Stored items:

__________

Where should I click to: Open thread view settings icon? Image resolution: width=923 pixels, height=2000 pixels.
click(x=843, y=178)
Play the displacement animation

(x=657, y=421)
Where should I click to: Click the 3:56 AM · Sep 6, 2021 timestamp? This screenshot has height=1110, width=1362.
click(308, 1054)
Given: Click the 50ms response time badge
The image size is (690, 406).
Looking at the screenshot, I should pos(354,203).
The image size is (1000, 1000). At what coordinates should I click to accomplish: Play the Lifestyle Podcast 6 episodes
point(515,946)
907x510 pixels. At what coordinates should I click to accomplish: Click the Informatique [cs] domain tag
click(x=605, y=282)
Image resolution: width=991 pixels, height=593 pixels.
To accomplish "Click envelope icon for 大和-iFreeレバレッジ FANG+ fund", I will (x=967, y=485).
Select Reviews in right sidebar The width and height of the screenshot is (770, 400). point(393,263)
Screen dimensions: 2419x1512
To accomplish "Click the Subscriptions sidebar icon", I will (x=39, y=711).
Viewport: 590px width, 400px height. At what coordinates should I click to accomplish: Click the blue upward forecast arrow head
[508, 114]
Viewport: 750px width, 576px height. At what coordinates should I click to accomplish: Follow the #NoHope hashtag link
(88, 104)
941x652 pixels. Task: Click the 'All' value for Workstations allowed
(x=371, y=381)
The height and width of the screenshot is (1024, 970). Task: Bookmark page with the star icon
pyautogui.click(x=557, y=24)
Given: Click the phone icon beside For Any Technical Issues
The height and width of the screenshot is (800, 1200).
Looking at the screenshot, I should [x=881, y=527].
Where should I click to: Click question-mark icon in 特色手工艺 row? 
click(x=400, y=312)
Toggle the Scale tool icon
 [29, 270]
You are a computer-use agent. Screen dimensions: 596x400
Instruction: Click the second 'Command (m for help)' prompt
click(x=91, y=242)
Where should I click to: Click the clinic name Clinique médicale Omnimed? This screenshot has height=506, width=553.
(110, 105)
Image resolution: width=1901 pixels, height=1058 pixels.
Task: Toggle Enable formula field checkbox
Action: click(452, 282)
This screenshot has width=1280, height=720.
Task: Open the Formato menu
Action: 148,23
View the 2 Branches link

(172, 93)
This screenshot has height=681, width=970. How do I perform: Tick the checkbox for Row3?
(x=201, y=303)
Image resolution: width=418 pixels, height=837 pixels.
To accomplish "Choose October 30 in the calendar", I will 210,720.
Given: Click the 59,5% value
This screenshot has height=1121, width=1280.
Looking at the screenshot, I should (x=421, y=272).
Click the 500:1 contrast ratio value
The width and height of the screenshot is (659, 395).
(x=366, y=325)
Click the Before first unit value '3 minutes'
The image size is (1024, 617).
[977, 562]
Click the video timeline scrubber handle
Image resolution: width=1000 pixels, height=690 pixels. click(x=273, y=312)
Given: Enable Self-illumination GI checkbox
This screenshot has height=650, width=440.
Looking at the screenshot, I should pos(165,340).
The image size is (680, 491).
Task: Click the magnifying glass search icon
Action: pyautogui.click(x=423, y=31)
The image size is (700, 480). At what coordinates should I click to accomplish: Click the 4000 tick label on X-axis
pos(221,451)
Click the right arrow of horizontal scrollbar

__________

▶ PROBLEM: Check every line of the entries for the string "sidebar". Give only the number of lines that hold it.

▶ RESPONSE BOX: 2